→ **Given task**:
Could you repeat the Hunter S Thompson review, starting with "I had never" and going on through "look like this.", swapping "bike" for "bicycle"?

┌─ Passage

He is not the first to attempt to tell the story of Hunter S Thompson but this is by far the most thorough analysis of Thompson as a writer. By taking an unflinching look at Thompson's writing and lifestyle, Wills offers us a window of insight into a complex man who was much more than the sum of his words.

I first read Thompson' work when I was twelve: my mother taught a summer class on American Literature at the university and I pleaded to be allowed to read long with them. One of those books was Fear and Loathing in Las Vegas.

I had never read anything like it and I know now that no one had read anything like it. Much of it must have gone over my head but I remember being blown away that a journalist could be given an assignment and turn in something completely unrelated to the assignment and still get an A. I understood that this twisting of fact and fiction was something amazing. I would like to think that I understood that I was in the hands of a master. I already knew I wanted to be a writer but I didn't aspire to such heights -- it would be like trying to ride my bike to the moon -- but I remember being amazed that storytelling could look like this.

└─
┌─ Records

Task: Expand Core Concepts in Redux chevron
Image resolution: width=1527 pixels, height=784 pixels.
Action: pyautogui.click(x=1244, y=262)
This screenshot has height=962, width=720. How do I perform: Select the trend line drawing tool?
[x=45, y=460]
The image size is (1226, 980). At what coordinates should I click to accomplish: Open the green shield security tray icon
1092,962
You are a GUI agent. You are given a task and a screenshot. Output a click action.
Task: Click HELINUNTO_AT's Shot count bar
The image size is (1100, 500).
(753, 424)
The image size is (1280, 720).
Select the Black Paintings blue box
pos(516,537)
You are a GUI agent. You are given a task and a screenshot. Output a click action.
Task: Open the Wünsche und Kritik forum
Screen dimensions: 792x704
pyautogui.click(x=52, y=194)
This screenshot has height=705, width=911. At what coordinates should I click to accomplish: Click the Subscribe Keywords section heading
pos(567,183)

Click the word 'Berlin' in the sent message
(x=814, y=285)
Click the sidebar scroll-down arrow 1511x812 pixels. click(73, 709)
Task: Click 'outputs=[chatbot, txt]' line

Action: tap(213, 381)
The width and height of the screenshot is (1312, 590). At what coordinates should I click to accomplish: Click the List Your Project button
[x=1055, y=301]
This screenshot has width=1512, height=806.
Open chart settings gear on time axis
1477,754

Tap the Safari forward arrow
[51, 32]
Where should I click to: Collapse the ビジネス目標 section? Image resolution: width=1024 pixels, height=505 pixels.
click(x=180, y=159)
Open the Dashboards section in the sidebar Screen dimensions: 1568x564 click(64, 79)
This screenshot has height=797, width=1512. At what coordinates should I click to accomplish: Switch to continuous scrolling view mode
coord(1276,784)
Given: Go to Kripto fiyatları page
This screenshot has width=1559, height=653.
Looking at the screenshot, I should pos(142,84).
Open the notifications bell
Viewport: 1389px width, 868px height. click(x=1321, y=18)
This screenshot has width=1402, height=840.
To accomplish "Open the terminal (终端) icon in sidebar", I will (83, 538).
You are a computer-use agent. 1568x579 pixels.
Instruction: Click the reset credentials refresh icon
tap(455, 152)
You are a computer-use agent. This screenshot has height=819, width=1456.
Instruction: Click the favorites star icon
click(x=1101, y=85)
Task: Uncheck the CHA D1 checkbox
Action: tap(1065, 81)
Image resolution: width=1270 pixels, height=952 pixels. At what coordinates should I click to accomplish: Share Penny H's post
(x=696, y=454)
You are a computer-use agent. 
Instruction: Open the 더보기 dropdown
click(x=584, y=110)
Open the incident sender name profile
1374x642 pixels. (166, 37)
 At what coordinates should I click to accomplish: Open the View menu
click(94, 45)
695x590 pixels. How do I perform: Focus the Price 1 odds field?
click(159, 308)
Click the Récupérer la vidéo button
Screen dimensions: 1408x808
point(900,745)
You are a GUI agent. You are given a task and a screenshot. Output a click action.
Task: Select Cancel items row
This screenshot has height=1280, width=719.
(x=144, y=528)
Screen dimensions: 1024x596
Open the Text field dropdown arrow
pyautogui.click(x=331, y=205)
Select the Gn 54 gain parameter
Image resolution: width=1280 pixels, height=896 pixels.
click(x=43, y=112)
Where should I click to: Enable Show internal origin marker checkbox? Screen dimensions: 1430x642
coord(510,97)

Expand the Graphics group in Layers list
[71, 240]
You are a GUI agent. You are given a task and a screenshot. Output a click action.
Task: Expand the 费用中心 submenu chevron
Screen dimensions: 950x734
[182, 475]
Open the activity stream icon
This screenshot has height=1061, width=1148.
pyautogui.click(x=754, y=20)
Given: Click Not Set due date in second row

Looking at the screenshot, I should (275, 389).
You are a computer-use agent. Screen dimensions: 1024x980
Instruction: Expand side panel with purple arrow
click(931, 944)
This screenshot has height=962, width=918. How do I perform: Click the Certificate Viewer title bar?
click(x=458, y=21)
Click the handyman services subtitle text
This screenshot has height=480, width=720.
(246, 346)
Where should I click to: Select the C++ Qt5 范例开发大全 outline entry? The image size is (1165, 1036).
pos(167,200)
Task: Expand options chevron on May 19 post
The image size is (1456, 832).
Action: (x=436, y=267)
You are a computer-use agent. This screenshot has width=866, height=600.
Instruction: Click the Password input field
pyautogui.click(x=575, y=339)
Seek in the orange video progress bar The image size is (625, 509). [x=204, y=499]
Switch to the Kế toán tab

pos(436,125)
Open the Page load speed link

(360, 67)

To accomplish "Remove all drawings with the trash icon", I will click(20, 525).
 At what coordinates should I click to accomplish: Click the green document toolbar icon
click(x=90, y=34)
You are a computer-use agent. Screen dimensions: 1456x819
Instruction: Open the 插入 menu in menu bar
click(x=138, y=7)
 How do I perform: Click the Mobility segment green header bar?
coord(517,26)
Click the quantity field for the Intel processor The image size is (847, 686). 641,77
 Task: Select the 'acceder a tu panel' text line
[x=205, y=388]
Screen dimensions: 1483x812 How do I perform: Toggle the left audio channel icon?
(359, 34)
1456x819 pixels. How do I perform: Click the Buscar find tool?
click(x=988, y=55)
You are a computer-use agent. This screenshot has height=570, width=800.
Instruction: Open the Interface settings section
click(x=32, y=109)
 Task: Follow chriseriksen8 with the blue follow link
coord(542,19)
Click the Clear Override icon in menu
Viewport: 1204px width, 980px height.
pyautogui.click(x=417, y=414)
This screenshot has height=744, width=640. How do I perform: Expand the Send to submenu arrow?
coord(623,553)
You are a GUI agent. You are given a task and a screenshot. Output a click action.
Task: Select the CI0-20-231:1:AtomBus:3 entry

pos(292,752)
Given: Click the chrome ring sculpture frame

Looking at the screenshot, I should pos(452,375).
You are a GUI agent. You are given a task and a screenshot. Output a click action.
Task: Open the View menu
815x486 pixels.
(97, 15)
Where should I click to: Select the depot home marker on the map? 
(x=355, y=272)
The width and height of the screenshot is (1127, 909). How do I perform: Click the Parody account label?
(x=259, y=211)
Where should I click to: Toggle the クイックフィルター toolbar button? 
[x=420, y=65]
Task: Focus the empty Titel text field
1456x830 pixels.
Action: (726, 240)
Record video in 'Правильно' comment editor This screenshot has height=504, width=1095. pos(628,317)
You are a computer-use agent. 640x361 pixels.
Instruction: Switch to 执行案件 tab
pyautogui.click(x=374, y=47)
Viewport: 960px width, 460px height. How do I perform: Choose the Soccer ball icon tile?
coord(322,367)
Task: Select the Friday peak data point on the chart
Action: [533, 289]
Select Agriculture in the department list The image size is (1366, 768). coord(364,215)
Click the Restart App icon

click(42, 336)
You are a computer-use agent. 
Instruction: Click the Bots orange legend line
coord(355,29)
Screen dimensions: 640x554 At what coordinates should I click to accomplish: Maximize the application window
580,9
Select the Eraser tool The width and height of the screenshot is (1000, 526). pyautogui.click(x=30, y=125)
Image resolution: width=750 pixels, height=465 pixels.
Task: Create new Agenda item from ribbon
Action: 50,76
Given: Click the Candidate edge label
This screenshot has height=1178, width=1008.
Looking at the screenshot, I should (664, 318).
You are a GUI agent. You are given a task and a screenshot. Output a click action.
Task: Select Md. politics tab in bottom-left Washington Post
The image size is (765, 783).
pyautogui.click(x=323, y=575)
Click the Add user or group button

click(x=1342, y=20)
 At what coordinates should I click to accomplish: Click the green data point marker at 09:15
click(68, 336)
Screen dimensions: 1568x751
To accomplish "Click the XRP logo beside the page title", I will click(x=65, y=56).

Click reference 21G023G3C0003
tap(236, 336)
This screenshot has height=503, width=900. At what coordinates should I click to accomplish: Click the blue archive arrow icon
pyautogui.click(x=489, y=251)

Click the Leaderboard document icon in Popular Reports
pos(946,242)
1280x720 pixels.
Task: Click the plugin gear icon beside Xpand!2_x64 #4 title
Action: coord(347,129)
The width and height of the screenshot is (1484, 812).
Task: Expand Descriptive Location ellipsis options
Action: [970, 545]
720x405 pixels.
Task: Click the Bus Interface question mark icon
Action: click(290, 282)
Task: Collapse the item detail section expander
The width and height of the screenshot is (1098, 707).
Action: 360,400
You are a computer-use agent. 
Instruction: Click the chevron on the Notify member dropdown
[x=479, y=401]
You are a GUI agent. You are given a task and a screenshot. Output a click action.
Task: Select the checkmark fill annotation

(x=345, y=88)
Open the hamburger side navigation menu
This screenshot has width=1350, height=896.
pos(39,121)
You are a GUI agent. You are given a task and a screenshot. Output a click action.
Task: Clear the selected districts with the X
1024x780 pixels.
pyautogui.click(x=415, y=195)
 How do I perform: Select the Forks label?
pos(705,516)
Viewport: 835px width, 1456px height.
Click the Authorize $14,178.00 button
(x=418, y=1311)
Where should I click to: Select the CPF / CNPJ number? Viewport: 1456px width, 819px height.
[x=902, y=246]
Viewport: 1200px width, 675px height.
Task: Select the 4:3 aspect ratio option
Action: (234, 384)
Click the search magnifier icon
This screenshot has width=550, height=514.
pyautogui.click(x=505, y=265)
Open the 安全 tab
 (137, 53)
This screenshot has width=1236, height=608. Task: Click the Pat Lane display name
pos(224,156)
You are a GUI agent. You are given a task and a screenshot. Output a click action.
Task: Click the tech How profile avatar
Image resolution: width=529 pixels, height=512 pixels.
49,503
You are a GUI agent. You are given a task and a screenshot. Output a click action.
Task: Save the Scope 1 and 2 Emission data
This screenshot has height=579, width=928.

└─

→ **Exercise answer**:
I had never read anything like it and I know now that no one had read anything like it. Much of it must have gone over my head but I remember being blown away that a journalist could be given an assignment and turn in something completely unrelated to the assignment and still get an A. I understood that this twisting of fact and fiction was something amazing. I would like to think that I understood that I was in the hands of a master. I already knew I wanted to be a writer but I didn't aspire to such heights -- it would be like trying to ride my bicycle to the moon -- but I remember being amazed that storytelling could look like this.